:: Material for the task

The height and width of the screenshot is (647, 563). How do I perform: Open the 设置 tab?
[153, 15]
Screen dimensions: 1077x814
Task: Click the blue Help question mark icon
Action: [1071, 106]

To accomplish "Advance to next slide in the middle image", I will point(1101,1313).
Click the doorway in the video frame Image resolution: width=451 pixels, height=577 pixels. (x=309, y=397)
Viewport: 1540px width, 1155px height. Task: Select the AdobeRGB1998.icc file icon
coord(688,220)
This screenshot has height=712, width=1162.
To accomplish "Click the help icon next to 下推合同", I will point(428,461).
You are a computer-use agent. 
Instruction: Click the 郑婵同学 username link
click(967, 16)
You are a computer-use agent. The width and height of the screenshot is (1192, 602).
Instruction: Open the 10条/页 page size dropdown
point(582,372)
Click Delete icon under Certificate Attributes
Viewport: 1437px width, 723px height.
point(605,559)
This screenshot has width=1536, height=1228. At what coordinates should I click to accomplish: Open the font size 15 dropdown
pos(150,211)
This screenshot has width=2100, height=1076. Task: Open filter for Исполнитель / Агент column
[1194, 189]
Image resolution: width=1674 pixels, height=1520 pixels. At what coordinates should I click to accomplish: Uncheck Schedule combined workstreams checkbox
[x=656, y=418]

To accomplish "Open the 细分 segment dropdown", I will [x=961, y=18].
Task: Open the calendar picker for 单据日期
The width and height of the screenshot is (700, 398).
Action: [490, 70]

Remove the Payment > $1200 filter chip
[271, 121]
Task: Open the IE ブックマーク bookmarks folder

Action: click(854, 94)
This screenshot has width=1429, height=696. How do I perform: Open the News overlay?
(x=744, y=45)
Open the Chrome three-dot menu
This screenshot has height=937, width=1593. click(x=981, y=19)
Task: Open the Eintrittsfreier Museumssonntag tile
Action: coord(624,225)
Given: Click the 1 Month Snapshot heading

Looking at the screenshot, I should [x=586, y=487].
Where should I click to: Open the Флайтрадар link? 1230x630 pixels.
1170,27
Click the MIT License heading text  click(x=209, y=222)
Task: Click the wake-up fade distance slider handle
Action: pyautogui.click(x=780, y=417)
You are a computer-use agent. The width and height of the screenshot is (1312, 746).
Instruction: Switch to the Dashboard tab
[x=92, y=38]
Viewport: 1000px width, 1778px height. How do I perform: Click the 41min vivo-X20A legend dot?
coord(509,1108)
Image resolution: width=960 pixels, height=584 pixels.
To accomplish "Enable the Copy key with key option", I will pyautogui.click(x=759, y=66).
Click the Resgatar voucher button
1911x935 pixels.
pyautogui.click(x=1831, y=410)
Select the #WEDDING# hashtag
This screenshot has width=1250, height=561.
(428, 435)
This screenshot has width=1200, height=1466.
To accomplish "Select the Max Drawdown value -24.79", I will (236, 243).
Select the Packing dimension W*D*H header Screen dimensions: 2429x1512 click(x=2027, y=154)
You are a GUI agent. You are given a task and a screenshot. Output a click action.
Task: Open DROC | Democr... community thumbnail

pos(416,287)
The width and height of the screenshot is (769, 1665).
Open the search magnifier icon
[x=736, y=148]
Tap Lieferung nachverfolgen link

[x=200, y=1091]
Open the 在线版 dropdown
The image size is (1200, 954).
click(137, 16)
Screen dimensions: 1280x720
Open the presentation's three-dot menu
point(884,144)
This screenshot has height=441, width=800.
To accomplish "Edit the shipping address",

::::

Your assignment:
Find the lines in the records that contain the word "agent", then copy every one of them.

Solution to this exercise:
You are a computer-use agent. 
You are a computer-use agent. The width and height of the screenshot is (1192, 602).
You are a computer-use agent. The width and height of the screenshot is (1312, 746).
You are a GUI agent. You are given a task and a screenshot. Output a click action.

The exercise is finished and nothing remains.